As the most prevalent modification in over 100 types of chemical modifications, m6A modification is involved in the regulation of mRNA and non-coding RNA [48]. Generally, m6A modification mainly occurs on adenine of the RRACH sequence, and its biological function is primarily determined by m6A methylases, which includes writers (METTL3, METTL14 and WTAP), erasers (FTO, ALKBH5) and readers (YTHDFs) [49]. Among them, METTL14 has been proven to be participating in cancer progression via mediating methylation levels of cancer-related proteins [50–52]. For instance, METTL14 inhibited hepatocellular carcinoma metastasis through regulating eGFR/PI3K/AKT signaling pathway in an m6A-dependent manner [53] and METTL14-mediated HNF3γ reduction rendered hepatocellular carcinoma dedifferentiation [35]. However, whether METTL14 regulates m6A methylases modification in TSCC remains elusive.
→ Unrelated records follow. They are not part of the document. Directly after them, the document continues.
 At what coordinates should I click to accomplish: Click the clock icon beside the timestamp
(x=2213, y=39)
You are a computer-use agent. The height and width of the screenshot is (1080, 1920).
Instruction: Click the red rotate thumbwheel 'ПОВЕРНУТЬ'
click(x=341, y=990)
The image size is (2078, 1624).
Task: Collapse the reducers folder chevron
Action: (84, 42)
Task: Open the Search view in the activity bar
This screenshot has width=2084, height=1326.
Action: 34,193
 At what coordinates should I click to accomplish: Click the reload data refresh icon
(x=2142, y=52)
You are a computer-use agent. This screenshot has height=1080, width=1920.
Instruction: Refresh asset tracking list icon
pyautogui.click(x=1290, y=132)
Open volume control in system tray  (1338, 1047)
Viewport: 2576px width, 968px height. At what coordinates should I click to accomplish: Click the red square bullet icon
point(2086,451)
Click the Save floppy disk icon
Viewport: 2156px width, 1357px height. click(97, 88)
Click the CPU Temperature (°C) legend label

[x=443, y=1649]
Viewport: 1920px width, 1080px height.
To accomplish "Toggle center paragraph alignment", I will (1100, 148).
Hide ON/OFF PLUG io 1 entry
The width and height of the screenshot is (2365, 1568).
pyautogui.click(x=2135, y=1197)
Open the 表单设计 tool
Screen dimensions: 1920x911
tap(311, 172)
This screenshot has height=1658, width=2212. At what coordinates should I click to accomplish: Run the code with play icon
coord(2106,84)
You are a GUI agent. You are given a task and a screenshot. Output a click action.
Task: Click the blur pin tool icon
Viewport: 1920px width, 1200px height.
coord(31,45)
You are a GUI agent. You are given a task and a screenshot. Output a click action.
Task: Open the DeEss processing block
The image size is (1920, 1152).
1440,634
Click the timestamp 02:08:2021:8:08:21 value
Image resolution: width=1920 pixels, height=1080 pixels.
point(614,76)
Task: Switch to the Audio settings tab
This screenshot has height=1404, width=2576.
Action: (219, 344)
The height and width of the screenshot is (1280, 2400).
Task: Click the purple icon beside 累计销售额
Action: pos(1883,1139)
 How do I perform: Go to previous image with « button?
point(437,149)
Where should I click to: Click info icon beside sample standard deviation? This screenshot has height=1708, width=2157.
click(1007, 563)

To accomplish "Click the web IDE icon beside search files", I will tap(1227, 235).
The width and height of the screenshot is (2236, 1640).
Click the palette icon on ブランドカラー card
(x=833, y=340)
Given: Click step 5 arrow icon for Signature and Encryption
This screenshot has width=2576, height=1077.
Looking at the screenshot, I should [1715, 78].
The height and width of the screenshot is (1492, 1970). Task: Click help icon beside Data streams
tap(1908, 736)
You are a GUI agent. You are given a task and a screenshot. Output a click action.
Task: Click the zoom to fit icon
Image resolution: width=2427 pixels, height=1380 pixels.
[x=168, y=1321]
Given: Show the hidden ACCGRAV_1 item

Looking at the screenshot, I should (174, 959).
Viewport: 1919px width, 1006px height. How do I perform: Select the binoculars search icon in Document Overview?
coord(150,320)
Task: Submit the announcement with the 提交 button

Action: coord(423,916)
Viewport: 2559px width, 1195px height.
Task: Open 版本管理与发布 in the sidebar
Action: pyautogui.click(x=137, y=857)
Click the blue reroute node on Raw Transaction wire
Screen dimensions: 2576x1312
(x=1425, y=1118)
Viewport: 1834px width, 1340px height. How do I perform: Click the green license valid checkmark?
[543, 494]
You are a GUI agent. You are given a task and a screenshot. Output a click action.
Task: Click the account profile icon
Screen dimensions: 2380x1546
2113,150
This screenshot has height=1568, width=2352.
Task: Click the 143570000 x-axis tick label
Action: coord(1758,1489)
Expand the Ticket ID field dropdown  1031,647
Herein, we found that METTL14 mediated the m6A modification of BATF2 mRNA and suppressed its expression in TSCC cells. More importantly, our findings confirmed that METTL14 promoted the malignancy and angiogenesis of TSCC via m6A modification of BATF2. Besides, animal assays validated the inhibitory effect of BATF2 on TSCC cell growth and metastasis in vivo.

In conclusion, our study demonstrated that BATF2 was downregulated in TSCC and suppressed TSCC cell growth, metastasis and angiogenesis via inhibiting VEGFA. Moreover, it was found that BATF2 mRNA was mediated by METTL14 in an m6A methylases modification-dependent manner. These findings provided the rationale for considering the METTL14/BATF2 axis as a novel therapeutic strategy against angiogenesis of TSCC.

Disclosure statement

No potential conflict of interest was reported by the author(s).

Data availability statement

The data used to support the findings of this study are available from the corresponding author upon request.

Supplementary material

Supplemental data for this article can be accessed online at https://doi.org/10.1080/15384101.2022.2109897.

Additional information

Funding

This work was supported by the Research Program Project of Hunan Health Committee in 2019 [grant number C2019001] and Science and technology development plan project of Chenzhou Municipal science and Technology Bureau [grant number zdyf201936].